Motion for summary decree in civil action over boy’s death at Royal Highland Show which sought to rely on health and safety conviction refused

The family of a boy who died in a tragic accident while attending the Royal Highland Show have had a motion for summary against the operators of the event refused.

A judge in the Court of Session ruled that the pursuers failed to meet the “high test” required of them for their motion to succeed.

Lady Wolffe heard that the boy died in 2008 after a concrete bollard in the car parking area toppled or was pulled over.

The pursuers Jonathan Hall-Craggs and family raised an action against the first defenders, The Royal Highland Show and Agricultural Society of Scotland, who operated the highland show, and against the second defenders, SEP Limited, who were in charge of the car parking arrangements, and a proof of eight days is to be heard in February 2016.

The court was told that the first defenders were convicted in December 2015 of breaching section 3 of the Health and Safety at Work etc Act 1974 and the pursuers sought to rely on the conviction and the “obviousness” of the danger posed by the bollards in advancing the motion for summary decree.

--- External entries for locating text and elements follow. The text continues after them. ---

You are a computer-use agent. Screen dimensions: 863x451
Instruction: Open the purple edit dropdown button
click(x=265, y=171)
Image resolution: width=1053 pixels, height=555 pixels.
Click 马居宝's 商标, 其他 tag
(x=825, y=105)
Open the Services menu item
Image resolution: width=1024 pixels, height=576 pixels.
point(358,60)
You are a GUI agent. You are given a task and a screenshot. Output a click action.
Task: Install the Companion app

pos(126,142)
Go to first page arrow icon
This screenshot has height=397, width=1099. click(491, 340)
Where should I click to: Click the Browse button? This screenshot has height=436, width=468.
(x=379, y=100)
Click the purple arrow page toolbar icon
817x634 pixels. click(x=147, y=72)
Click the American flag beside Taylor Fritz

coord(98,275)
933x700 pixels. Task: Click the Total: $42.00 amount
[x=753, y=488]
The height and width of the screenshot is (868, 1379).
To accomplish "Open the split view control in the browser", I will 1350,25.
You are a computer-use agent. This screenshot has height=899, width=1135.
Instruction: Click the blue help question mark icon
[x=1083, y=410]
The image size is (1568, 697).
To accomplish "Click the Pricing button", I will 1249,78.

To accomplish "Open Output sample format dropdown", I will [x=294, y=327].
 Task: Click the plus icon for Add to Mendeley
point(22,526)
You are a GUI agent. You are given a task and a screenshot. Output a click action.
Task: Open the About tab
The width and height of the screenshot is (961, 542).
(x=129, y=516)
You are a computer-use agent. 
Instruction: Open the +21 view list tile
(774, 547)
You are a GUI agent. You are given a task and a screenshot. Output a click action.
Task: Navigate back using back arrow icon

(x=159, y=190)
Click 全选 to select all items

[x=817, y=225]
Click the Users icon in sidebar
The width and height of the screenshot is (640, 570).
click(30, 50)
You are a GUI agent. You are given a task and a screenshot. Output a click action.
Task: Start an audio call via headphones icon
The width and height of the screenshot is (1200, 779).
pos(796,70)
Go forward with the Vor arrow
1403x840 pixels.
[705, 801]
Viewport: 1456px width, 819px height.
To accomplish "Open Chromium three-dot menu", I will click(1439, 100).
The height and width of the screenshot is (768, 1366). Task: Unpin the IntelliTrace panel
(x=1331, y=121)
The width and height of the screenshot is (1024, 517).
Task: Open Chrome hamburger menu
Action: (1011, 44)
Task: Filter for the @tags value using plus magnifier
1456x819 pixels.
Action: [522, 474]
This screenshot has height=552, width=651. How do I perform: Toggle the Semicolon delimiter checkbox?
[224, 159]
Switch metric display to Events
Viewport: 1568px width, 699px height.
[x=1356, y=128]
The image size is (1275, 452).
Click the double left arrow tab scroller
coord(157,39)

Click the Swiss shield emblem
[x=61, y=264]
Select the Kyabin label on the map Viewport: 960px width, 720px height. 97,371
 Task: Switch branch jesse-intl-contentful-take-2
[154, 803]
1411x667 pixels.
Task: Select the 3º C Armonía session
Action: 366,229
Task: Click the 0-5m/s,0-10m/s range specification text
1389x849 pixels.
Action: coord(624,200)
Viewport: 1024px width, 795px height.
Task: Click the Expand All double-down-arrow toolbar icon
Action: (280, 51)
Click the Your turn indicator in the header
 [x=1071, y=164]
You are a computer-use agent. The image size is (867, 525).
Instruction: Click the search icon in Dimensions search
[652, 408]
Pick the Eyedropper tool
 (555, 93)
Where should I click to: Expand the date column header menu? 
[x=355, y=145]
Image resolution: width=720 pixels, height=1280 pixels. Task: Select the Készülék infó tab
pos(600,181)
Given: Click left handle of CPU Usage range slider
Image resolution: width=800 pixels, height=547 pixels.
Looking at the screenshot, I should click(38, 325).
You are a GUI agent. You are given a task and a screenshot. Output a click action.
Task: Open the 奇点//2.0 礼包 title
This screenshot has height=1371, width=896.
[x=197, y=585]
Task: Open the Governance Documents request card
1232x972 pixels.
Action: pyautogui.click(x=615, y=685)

Senior counsel for the pursuers invited the court to have regard to the conviction of the first defenders, notwithstanding that there is no reference to it in the pleadings, and argued that the grounds of the conviction “coincided” with the bases of liability relied on in the civil proceedings.

Reference was also made to section 10(1) of the Law Reform (Miscellaneous Provisions) (Scotland) Act 1968 and it was submitted that the effect of the conviction was to “reverse the onus of proof” as between the pursuers and the first defenders.

It was contended that the first defenders failed to explain away their conviction and that they had failed to aver that they had ceded total control of the parking area to the second defenders.

However, the first defenders “strenuously resisted” the motion for summary decree.

With reference to the two bases relied upon for the purposes of the motion for summary decree, it was not accepted that the state of the bollards posed any “obvious” danger.

Rather the reverse: as was averred in the answers, the same bollards had been used on the same ground for a number of years and there was never any issue or problem with them.

In relation to the pursuers’ reliance on the conviction, this was not in the pleadings and, standing the pursuers’ position, would not form part of the pleadings, but if the conviction became part of the pursuers’ case the first defenders proposed to rely on section 10(2) of the 1968 Act and prove that they did not commit the offence.

The first defenders’ primary position was that, contrary to the pursuers’ contention, there was “no sufficient coincidenc”e between the terms of the indictment (containing an infringement under section 3 of the 1974 Act) and the bases of liability in this civil action.

The first defenders offer to prove that: (i) there was no foreseeable risk of injury; (ii) that they had taken steps to control and prevent the risk that arose; and (iii) that the first defenders had instructed and relied upon competent independent subcontractors, namely the second defenders. If that were established, that would be a “complete defence”.

In the light of the first defenders’ averments about the use of these bollards without incident for a number of years, and in the absence of any other information, the judge was not prepared to accept that they posed an “obvious” risk for the purpose of the motion.

Nor was she persuaded that there was the requisite identity of issues as between the conviction and the bases of liability in the civil proceedings, such as to enable the pursuers to succeed simply by reason of the fact of the conviction itself.

In her written note, Lady Wolffe said: “Section 10(1) of the 1968 Act introduced the benefit to a party of being able to rely to advantage on a conviction. It reverses the onus onto the convicted party and, absent that onus being discharged, the subject matter of the conviction is then taken as proved. That is the function of section 10(1).

“However, in my view, there is a concomitant right afforded to the ”convicted” party facing such a case by section 10(2) to try to rebut that onus. In other words, the convicted party may endeavour to show that they did not commit the offence which is the subject-matter of the conviction.

“The scope of what a party endeavouring to displace the onus placed on them by section 10(1) is entitled to prove must, in my view, be commensurate with the whole subject matter of the conviction itself. If it were otherwise, and the scope of what might be permissible under section 10(2) were limited ‑ as the pursuers say it is ‑ there would be an inherent unfairness to the convicted party.

“Having regard to the purpose and function of section 10(2) of the 1968 Act, I am not prepared to read into it any qualification of what the convicted party may offer to prove for the purpose of meeting the reverse onus placed upon them by section 10(1).”

She added: “Further, in my view, the first defenders have raised certain issues in their pleadings (in particular, their case as regards their instruction of the second defenders), which, if proved, would afford them a defence to this action; a proposition which the pursuers’ senior counsel appeared to accept. That is sufficient for the purposes of meeting a motion for summary decree.

“I am not satisfied at this stage, on the whole material before me, that the pursuers have succeeded in meeting the high test required of them for this motion, and I refuse their motion for summary decree.”